Not included in the LESSOR’S Work or Tenant Improvements are any and all costs or work associated with:

 

(i) telephone/data/voice/network throughout the Leased Premises; and

 



 

(ii) cubicles and/or open areas, including but not limited to costs or work associated with their installation or setup, and any telephone/data/voice/network and/or A/C power wiring, coring, through floor access modules, or other wiring therefor; and

(iii) Interior blinds; the installation of any interior blinds and/or window treatments which may be visible from the common area or outside the Leased Premises is subject to the LESSOR’S written consent; and

(iv) Coring the conference room floor and the server room.

 

8.             AS IS:

 

Except for LESSOR’S Work and the Initial Tenant Improvements, the Expansion Premises shall be delivered in “AS IS” condition and LESSEE acknowledges that by taking possession of the Expansion Premises, the Expansion Premises “AS IS” are suitable for its intended use.

 

9.             SUBSTANTIAL COMPLETION DATE:

 

The date of Substantial Completion shall be the date (which shall not be later than June 15, 2008) the LESSOR has completed the LESSOR’S Work and painting pursuant to Section 3(i) above (other than minor punch list items) and has received all the approvals necessary for LESSEE to use and occupy the Expansion Premises for LESSEE’S intended use.

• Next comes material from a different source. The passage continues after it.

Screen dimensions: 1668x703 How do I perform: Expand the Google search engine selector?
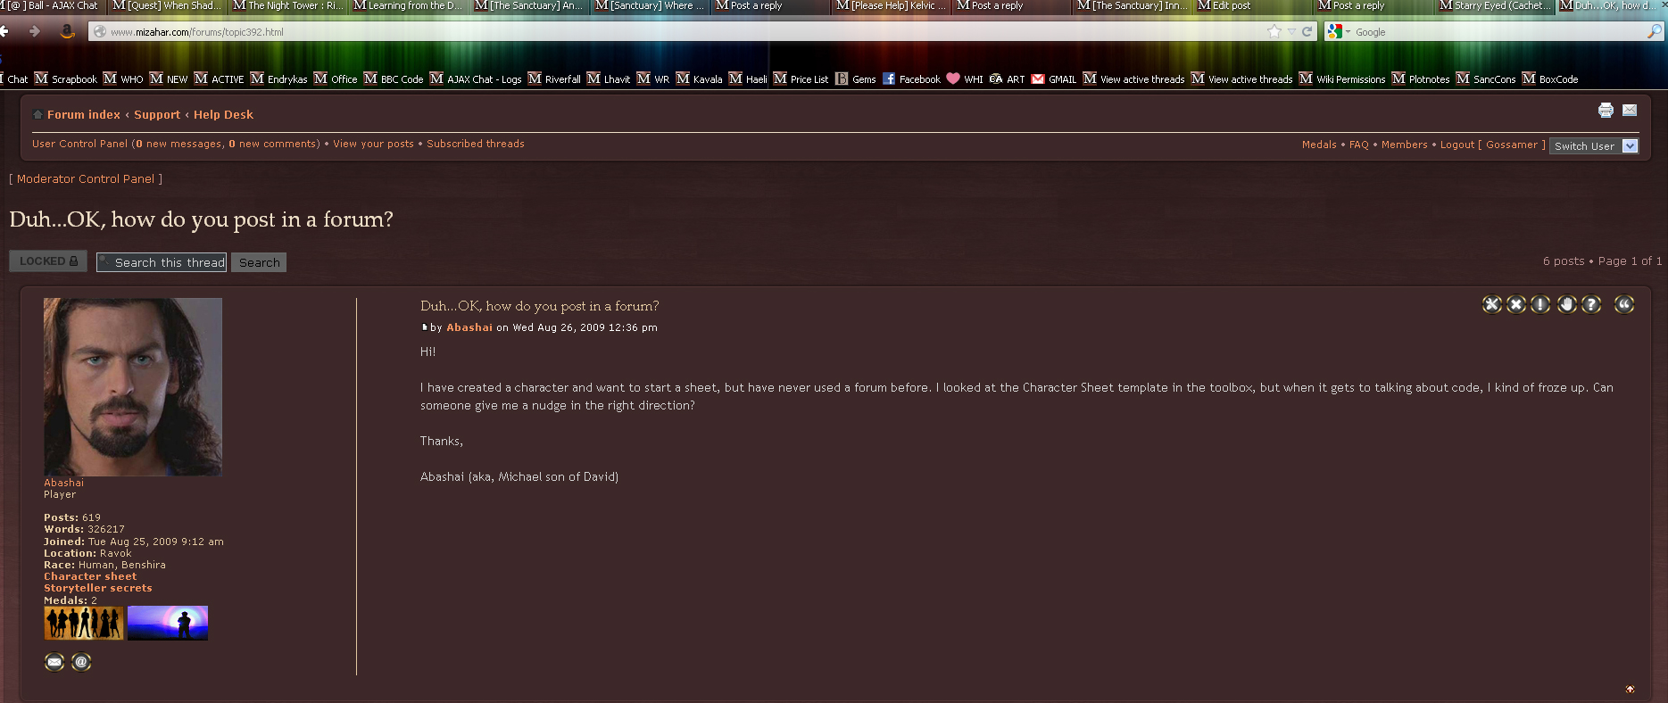click(1340, 32)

If actual receipt of a use and occupancy certificate is not necessary for LESSEE to use and occupy the Expansion Premises after LESSOR’S Work is complete, LESSOR agrees to use commercially reasonable efforts to obtain a certificate of occupancy as soon as reasonably possible thereafter. LESSOR and LESSEE shall use good faith efforts to mutually agree upon a list of minor punch list items that remain to be completed as part of the LESSOR’S Work after the date of Substantial Completion. LESSOR shall complete with LESSEE’S reasonable cooperation, the agreed upon minor punch list items within thirty (30) days from the date of Substantial Completion or such reasonable time thereafter as is necessary to complete said punch list items. Notwithstanding the above, LESSEE shall be responsible for any delays to the Substantial Completion date which is caused by LESSEE’S failure to make LESSOR’S Work decisions in a reasonably timely manner. LESSEE shall be solely responsible for all costs, expenses and delays resulting from requests by LESSEE for work, quantities or materials in excess of the Tenant Improvement Allowance.